Entries on finding words and elements
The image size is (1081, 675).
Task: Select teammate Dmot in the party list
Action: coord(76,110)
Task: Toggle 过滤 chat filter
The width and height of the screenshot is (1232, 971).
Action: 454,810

Prompt:
Please print the records above again, line for line, without changing anything.

Complete answer:
The image size is (1081, 675).
Task: Select teammate Dmot in the party list
Action: coord(76,110)
Task: Toggle 过滤 chat filter
The width and height of the screenshot is (1232, 971).
Action: 454,810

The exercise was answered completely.